Annual passenger numbers and aircraft statistics
| Year | Passengers handled | Passenger % change | Cargo (tonnes) | Cargo % change | Aircraft movements | Aircraft % change |
| 2006 | 905,556 | Steady | 4,354 | Steady | 16,207 | Steady |
| 2007 | 933,958 | +3.1 | 3,841 | −11.8 | 15,334 | −5.4 |
| 2008 | 1,049,395 | +12.4 | 5,719 | +48.9 | 17,194 | +12.1 |
| 2009 | 1,173,913 | +11.9 | 5,029 | −12.1 | 17,881 | +4.0 |
| 2010 | 1,406,031 | +19.8 | 6,626 | +31.8 | 19,226 | +7.5 |
| 2011 | 1,676,921 | +19.3 | 6,557 | −1.0 | 24,091 | +25.3 |
| 2012 | 1,836,152 | +9.5 | 6,580 | +0.4 | 27,703 | +15.0 |
| 2013 | 2,167,619 | +18.1 | 6,886 | +4.7 | 31,432 | +13.5 |
| 2014 | 2,417,875 | +11.5 | 7,821 | +13.6 | 30,655 | −2.5 |
| 2015 | 2,552,400 | +5.6 | 8,720 | +11.5 | 25,227 | −17.7 |
| 2016 | 3,421,584 | +34.1 | 11,997 | +37.6 | 32,804 | +30.0 |
| 2017 | 3,589,812 | +4.9 | 13,943 | +16.2 | 33,882 | +3.3 |
| 2018 | 3,594,324 | +0.1 | 17,217 | +23.5 | 36,129 | +6.6 |
| 2019 | 2,900,203 | −19.3 | 9,389 | −45.5 | 27,859 | −22.9 |
| 2020 | 1,286,608 | −55.6 | 3,933 | −58.1 | 15,626 | −43.9 |
| 2021 | 1,077,004 | −16.3 | 8,224 | +109.1 | 12,686 | −18.8 |
| 2022 | 1,979,769 | +83.8 | 10,754 | +30.8 | 20,654 | +62.8 |
| 2023 | 2,334,364 | +17.9 | 13,806 | +28.4 | 23,218 | +12.4 |
| 2004 | 2,377,365 | +1.8 | 13,003 | −5.8 | 24,879 | +7.2 |
^{Source: DGCA, BPS}

Notes: Data prior to 2011 are derived from records of Selaparang Airport.
== Ground transportation ==

=== Car and bus parking ===
The airport has extensive paved parking areas at the main terminal and smaller facilities for the cargo terminal and administrative areas. Entrance is by a single controlled access point to the nearby highway.

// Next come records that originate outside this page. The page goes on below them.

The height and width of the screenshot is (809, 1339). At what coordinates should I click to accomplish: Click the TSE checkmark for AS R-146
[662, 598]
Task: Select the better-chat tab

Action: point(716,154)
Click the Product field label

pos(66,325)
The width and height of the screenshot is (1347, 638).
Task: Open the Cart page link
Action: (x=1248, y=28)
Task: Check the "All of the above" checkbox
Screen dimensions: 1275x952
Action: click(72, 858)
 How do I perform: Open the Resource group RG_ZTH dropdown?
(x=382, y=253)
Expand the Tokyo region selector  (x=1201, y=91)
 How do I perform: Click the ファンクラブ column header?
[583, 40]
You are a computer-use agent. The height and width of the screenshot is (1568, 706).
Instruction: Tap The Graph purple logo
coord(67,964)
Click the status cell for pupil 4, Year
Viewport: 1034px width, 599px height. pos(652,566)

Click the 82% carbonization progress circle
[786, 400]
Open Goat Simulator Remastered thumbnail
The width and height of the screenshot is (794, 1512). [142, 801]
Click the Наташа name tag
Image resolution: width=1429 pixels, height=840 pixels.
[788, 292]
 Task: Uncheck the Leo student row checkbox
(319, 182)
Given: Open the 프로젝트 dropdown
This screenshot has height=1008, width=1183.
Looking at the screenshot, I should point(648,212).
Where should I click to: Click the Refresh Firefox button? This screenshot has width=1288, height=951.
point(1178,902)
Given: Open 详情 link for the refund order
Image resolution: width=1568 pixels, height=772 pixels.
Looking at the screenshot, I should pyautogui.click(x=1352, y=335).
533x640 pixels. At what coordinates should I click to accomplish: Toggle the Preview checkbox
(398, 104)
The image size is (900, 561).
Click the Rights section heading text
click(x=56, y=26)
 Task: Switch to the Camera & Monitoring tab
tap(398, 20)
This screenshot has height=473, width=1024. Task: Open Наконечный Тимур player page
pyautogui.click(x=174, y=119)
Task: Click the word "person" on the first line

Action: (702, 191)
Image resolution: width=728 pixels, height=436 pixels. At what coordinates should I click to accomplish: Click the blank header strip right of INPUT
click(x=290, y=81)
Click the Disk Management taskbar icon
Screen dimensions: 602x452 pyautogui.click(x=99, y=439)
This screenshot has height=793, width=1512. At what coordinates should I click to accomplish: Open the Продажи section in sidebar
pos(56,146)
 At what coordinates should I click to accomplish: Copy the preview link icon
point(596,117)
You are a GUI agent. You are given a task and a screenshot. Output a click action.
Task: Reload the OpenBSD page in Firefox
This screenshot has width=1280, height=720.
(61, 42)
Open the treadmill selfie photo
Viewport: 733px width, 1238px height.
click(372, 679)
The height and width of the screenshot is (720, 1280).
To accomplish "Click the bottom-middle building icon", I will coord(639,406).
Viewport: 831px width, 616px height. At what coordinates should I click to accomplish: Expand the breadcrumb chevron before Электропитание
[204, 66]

=== Public bus services ===
Perum DAMRI provide a public airport shuttle service to Terminal Mandalika ('city bus terminal') on the eastern outskirts of Mataram and on to the west coast at Senggigi. The public bus service uses a dedicated fleet of modern air-conditioned buses and provides a scheduled service for set fees.

=== Taxi services ===
When the airport services were moved across from the previous facilities at Selaparang the Airport Taksi Koperasi moved operations to BIL. Upon the commencement of services from BIL they ceased to provide a set distance pre-paid docket system and adopted a metered ('argometer') method of charging for distance traveled. The airport taxi service is supplemented by metered taxis provided by the two established operators: Bluebird Taxi and Express Taxi.

== Accidents and incidents ==

- On 29 September 2020, Lion Air Flight 177, operating a Boeing 737-900ER on the Lombok–Surabaya route, experienced an engine issue shortly after takeoff from Lombok International Airport. The aircraft returned to the airport as a precautionary measure. All 114 passengers on board were unharmed.